For me, rain usually means a slower brain, heavier blanket, and a very convincing excuse to do absolutely nothing. And honestly? That’s normal. When the sky looks sleepy, your motivation often follows it.
So the goal isn’t to become a hyper-productive machine by 7 a.m. The goal is simpler - don’t let a gloomy morning steal the whole day.
First: stop expecting a perfect morning
This is where people mess up. They think a good morning routine has to look the same every day. Same wake-up time, same journaling, same 45-minute workout, same green smoothie, same everything.
Nope.
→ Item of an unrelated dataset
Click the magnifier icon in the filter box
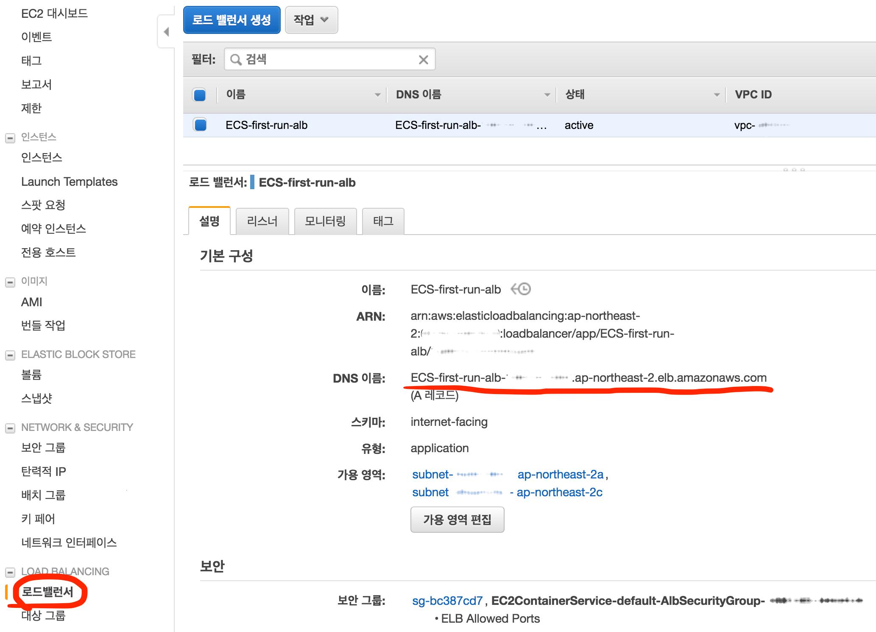 [236, 60]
Rainy days need a smaller, softer version of your routine.
I’ve had mornings where my “win” was just making the bed, washing my face, and drinking water before touching my phone. That still counts. Actually, that counts a lot.
So instead of asking, “How do I do my full routine?” ask, “What’s the smallest version of this that I can still do today?”
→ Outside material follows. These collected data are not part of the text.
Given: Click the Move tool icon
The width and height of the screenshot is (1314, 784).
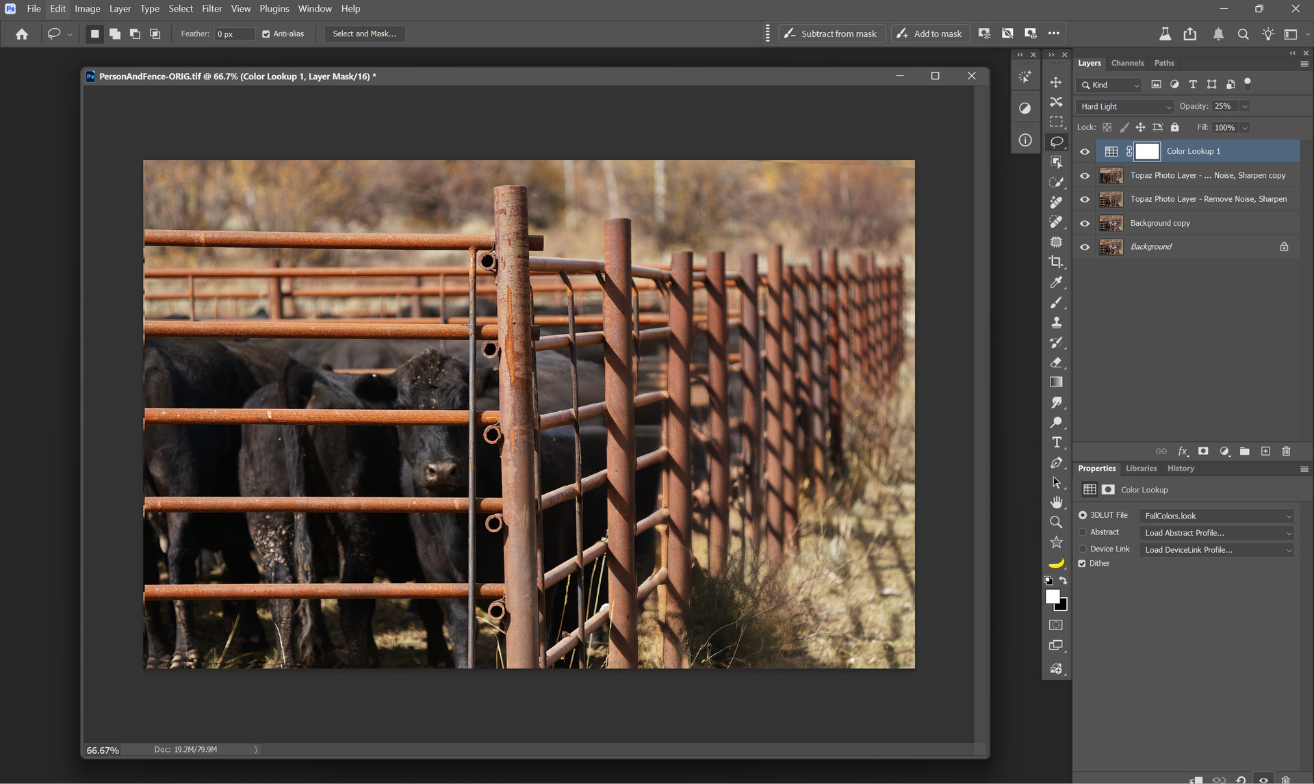Looking at the screenshot, I should (1056, 82).
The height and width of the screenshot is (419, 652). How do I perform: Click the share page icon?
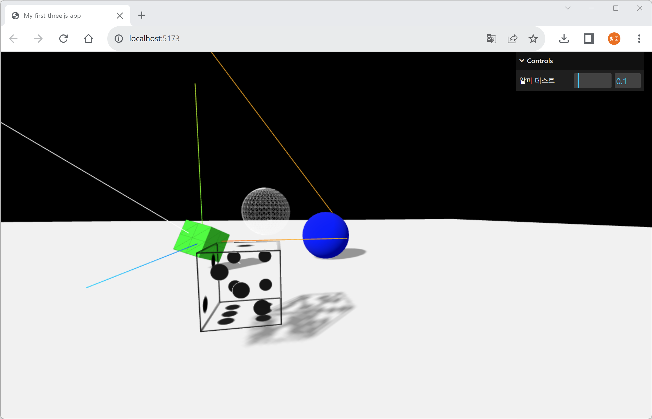tap(512, 39)
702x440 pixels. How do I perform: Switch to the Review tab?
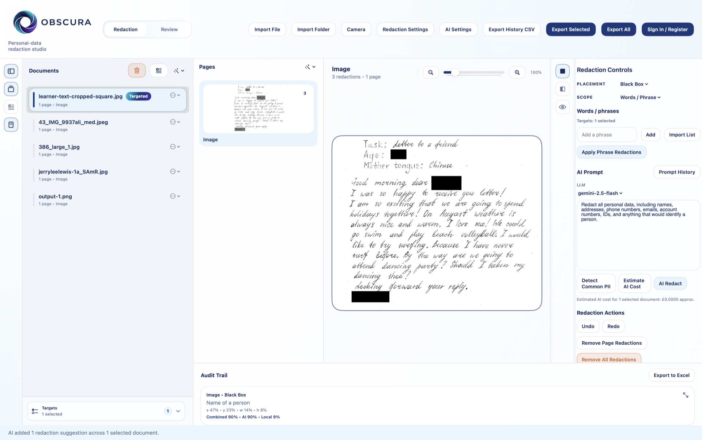(169, 29)
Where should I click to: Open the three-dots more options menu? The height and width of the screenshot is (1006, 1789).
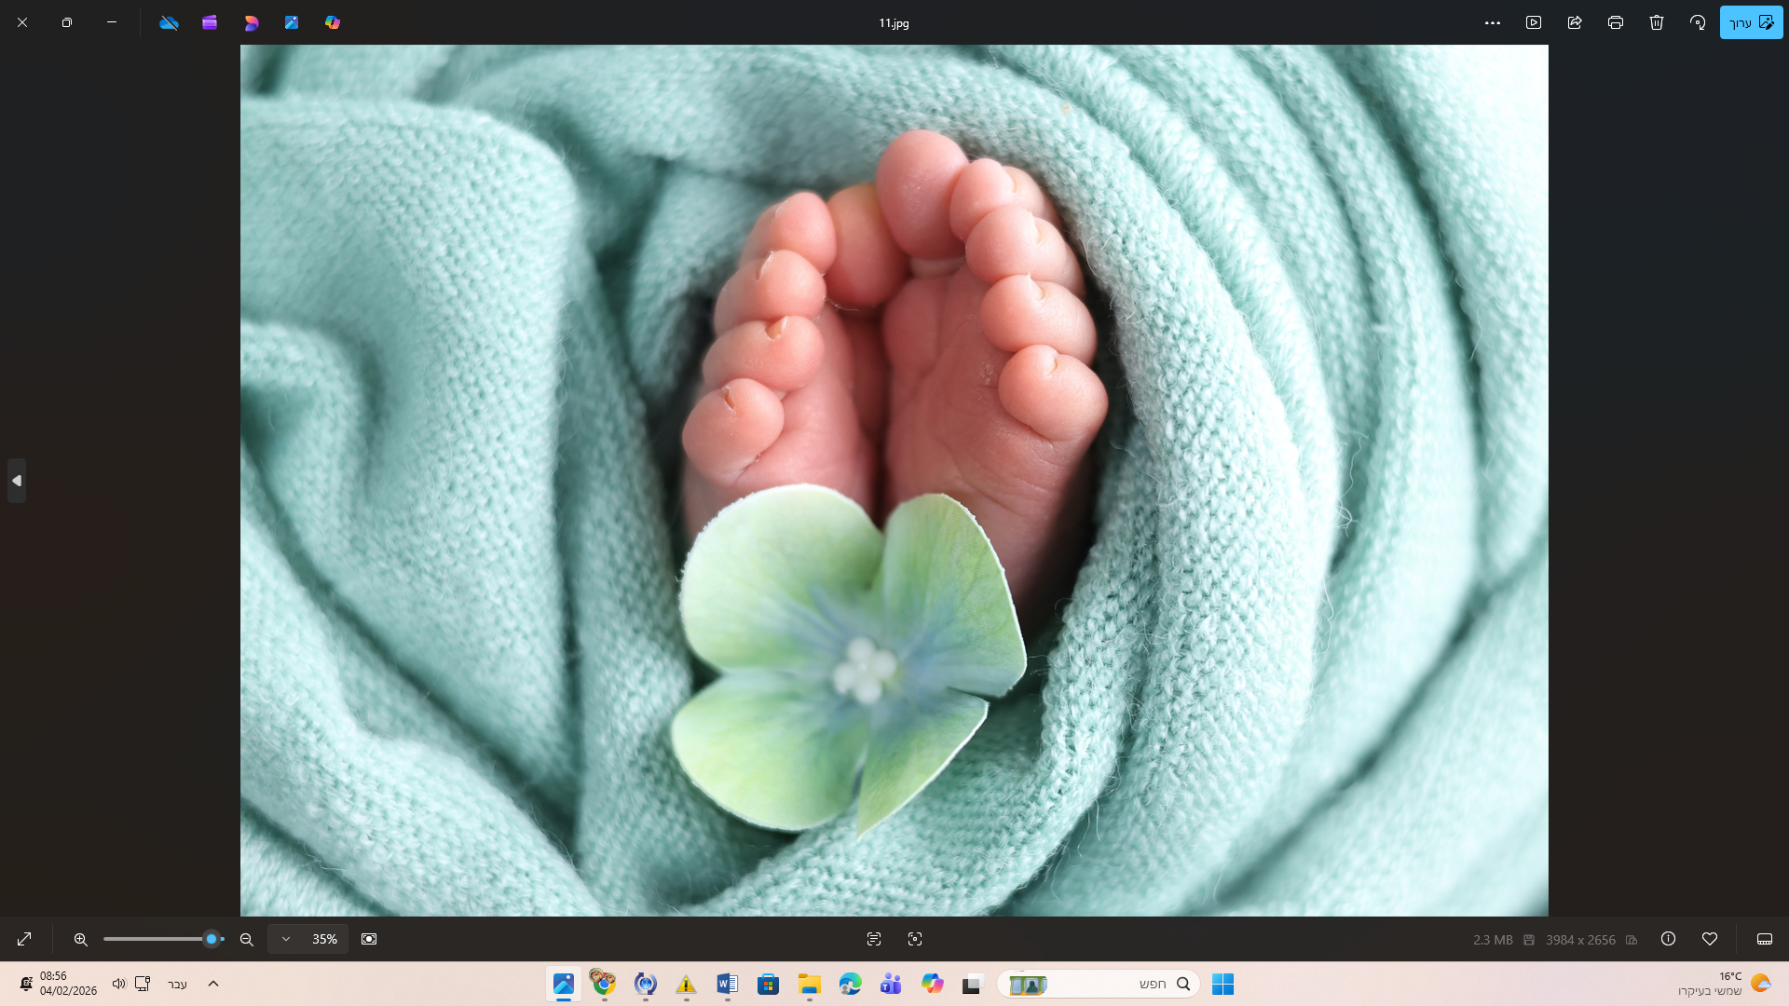1493,22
The 10-minute rainy-day reset
If motivation has vanished, use this simple 10-minute reset. No drama. No perfection.
1. Sit up and get some light
Open the curtains. If it’s dark and gray, turn on a bright light right away. Your brain needs a cue that says, “We’re awake now.”
And if you can, stand near a window for 2 minutes. Even cloudy daylight helps more than you’d think.
2. Don’t check your phone first
I know. It’s sitting right there, whispering your name.
But the first 15 minutes after waking up matter a lot. If you start with messages, news, or social media, your brain gets pulled in 12 directions before you even brush your teeth.
So try this: phone stays out of reach until after your reset. Put it on silent or across the room if you need to. That one change can save your mood.
3. Drink a full glass of water
Rainy days make me weirdly dehydrated because I forget to move, forget to eat, and somehow survive on vibes alone.
Don’t do that.
Drink 300–500 ml of water first thing. Cold water is fine. Warm water is fine too. Just drink it like you mean it.
4. Wash your face and get dressed properly
Not “work-from-bed” dressed. Real clothes.
You don’t need a full outfit transformation. But swap pajamas for something clean and comfortable. Even on lazy days, this tiny shift changes your energy more than people give it credit for.
And wash your face. A splash of cold water on a rainy morning feels like a reset button.
5. Move for 3-5 minutes
I’m not saying do a workout. I’m saying move your body enough to wake it up.
Try:
- 10 arm circles
- 10 bodyweight squats
- 30 seconds of stretching each side
- 1 minute of marching in place
- 5 deep breaths with arms overhead
That’s it. Five minutes. No app. No equipment. No fitness influencer energy required.
Build a rainy-day routine that doesn’t fight your mood
The problem with rainy mornings is that they usually drain energy, not time. So your routine should be about momentum, not intensity.
Here’s what I personally like:
Step 1: one tiny win before breakfast
Pick one thing you can finish in under 2 minutes:
- Make your bed
- Put away 5 items
- Water a plant
- Clean the sink
- Write today’s top 3 tasks
That little win matters because it gives your brain proof that you’re not stuck.
And once you have one completed task, the next one feels less impossible. Weird, but true.
Step 2: eat something warm and simple
Rainy mornings and cold breakfasts? Not my favorite combo.
Go for warm food if possible:
- oats
- eggs and toast
- soup
- upma
- poha
- tea or coffee with something filling
You don’t need a “clean eating” sermon. You need steady blood sugar and comfort. A hungry, cold, under-caffeinated brain is basically a chaos machine.